[Entries for finding text and elements]

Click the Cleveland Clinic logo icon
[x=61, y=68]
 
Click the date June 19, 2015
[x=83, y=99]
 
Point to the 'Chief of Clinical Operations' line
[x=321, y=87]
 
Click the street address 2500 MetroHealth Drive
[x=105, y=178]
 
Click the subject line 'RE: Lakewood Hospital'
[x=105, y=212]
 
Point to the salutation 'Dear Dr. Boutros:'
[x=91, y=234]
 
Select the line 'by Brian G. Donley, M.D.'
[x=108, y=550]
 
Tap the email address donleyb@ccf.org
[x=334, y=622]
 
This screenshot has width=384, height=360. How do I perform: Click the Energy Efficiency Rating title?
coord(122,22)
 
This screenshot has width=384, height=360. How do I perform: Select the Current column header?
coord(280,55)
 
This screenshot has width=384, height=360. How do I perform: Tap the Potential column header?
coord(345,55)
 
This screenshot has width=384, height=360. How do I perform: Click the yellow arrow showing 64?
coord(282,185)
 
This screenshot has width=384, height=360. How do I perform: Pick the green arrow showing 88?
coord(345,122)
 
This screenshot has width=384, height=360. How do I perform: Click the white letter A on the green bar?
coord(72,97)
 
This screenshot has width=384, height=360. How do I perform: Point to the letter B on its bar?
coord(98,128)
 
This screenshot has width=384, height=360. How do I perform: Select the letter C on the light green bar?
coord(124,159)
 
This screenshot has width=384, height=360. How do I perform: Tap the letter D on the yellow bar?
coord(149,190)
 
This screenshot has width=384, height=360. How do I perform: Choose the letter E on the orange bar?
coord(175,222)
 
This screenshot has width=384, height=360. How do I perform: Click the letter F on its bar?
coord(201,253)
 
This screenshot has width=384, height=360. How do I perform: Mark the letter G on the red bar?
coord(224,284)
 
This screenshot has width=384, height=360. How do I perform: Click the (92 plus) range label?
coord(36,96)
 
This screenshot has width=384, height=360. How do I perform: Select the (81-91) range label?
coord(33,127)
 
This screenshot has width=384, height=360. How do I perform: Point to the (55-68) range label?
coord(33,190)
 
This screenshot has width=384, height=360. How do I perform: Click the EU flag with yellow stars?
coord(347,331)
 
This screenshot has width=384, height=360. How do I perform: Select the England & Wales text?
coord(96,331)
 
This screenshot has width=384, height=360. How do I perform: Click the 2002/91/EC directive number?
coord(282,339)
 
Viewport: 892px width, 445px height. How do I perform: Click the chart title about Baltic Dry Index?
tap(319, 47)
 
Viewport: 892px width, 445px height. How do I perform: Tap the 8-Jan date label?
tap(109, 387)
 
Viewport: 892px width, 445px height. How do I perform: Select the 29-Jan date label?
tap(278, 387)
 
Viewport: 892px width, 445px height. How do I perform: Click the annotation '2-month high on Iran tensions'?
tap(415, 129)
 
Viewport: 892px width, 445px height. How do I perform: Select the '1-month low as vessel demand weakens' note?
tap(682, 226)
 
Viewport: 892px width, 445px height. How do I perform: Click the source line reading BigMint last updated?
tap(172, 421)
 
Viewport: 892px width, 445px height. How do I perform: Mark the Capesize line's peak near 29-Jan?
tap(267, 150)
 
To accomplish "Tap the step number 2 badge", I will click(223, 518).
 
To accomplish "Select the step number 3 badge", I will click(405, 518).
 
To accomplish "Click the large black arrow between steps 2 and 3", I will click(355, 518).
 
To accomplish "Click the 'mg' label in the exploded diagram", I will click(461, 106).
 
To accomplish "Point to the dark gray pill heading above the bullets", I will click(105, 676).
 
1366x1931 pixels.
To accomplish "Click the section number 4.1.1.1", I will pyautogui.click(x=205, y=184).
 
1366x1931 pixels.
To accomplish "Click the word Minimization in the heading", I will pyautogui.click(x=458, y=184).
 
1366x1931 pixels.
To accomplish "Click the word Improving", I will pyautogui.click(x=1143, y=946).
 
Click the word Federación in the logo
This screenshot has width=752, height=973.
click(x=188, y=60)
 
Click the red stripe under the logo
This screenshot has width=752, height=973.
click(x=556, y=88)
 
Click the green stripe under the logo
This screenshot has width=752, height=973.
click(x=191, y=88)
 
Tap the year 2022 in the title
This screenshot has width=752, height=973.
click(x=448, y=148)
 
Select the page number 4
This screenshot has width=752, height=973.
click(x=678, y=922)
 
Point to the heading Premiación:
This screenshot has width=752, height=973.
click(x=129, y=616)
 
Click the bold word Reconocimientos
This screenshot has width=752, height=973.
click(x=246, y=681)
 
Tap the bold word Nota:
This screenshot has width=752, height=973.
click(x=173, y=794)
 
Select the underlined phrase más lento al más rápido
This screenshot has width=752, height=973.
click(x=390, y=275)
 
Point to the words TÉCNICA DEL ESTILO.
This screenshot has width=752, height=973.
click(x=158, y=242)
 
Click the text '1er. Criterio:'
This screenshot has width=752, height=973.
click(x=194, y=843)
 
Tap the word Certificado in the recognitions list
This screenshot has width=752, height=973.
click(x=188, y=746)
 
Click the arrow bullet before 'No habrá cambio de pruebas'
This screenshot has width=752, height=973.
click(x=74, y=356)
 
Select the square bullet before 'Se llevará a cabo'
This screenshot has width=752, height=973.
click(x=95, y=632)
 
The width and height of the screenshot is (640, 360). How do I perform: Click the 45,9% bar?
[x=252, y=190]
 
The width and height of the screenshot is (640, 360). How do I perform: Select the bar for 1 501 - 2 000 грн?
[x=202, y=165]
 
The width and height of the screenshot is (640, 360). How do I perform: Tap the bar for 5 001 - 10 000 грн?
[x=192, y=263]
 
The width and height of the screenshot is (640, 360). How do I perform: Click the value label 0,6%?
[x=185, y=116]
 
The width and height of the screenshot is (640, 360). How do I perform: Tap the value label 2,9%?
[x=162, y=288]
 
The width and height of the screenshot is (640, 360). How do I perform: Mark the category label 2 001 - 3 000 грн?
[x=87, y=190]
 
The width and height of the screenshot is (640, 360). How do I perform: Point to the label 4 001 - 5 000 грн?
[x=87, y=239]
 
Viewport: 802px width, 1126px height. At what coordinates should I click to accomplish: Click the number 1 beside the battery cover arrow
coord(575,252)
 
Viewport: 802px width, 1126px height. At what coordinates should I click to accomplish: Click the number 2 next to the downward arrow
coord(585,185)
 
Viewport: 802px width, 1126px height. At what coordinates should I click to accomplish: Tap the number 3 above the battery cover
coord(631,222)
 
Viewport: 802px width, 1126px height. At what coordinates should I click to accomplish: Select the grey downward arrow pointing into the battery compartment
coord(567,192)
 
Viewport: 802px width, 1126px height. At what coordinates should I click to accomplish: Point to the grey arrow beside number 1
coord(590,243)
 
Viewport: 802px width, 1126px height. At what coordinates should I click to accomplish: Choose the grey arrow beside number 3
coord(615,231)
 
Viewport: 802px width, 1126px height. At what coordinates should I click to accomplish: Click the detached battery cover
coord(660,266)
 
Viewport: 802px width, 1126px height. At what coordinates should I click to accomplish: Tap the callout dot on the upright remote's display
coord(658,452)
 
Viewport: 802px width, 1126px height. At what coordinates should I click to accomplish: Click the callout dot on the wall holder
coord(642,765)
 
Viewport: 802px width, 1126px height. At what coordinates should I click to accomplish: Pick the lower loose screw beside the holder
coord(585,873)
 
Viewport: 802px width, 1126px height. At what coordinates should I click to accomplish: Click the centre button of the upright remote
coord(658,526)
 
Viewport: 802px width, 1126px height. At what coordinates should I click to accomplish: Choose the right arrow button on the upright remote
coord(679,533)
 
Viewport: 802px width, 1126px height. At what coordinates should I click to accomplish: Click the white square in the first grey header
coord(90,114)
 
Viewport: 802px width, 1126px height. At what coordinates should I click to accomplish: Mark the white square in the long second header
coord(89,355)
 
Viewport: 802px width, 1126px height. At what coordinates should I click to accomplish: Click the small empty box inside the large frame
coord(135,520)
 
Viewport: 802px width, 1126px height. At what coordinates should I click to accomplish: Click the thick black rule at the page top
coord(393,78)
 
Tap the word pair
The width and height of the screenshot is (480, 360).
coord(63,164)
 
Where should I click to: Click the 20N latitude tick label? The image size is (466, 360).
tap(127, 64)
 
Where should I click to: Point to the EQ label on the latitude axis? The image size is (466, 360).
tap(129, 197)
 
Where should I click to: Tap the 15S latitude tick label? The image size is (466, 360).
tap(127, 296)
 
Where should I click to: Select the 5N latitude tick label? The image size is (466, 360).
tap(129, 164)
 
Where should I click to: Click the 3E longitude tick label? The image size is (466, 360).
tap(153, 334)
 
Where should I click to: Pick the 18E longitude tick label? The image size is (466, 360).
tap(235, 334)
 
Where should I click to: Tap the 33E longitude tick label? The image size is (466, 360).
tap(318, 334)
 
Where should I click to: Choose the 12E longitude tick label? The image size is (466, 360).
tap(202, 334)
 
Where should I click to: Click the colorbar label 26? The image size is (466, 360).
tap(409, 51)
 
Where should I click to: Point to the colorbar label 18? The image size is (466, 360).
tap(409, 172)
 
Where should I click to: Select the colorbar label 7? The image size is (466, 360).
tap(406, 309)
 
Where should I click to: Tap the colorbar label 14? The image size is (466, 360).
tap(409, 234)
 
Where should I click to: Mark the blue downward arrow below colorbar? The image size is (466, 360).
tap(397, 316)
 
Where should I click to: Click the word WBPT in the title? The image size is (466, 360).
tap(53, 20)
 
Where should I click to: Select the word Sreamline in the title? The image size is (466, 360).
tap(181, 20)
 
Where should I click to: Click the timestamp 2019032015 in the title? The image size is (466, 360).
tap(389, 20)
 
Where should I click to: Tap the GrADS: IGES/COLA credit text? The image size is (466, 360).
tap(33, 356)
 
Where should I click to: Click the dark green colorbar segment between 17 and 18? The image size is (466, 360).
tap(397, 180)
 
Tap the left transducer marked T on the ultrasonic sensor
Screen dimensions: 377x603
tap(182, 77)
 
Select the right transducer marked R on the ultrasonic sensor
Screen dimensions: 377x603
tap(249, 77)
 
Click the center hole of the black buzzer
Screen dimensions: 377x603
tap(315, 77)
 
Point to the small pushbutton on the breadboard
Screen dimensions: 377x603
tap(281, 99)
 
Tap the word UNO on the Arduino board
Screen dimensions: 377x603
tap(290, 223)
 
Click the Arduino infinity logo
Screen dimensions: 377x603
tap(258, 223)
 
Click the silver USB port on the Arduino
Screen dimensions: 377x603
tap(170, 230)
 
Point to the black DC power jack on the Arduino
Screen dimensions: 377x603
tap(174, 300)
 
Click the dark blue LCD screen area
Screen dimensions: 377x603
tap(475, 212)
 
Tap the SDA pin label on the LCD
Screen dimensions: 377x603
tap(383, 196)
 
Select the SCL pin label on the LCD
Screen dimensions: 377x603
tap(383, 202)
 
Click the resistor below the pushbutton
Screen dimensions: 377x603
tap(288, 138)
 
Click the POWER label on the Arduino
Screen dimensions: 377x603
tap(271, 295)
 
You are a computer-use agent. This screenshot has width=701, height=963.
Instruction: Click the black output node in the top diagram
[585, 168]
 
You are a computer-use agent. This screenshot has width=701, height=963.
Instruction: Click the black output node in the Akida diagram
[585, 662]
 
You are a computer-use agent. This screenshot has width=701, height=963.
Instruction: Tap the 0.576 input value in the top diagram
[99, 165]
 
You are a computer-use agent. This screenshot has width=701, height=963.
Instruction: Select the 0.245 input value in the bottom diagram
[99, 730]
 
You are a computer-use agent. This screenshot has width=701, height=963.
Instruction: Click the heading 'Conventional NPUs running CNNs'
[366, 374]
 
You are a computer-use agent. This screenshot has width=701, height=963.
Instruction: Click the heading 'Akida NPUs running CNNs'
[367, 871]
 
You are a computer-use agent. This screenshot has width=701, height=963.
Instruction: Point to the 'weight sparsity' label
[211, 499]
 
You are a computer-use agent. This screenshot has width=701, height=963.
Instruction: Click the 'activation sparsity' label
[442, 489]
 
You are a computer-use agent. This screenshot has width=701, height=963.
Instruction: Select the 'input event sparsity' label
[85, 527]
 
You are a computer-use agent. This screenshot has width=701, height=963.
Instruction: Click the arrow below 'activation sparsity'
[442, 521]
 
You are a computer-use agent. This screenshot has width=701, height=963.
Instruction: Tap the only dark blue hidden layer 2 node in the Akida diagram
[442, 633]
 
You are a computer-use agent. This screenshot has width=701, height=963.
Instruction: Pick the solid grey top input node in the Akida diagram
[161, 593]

STATED PROBLEM:
Edit everything from the line containing "Tap the email address donleyb@ccf.org" down to the line containing "coord(280,55)" so that "How do I perform" becomes "How can I carry out" and all else stays the same. Return only that stretch of the entries.

EXPECTED OUTPUT:
Tap the email address donleyb@ccf.org
[x=334, y=622]
 
This screenshot has width=384, height=360. How can I carry out: Click the Energy Efficiency Rating title?
coord(122,22)
 
This screenshot has width=384, height=360. How can I carry out: Select the Current column header?
coord(280,55)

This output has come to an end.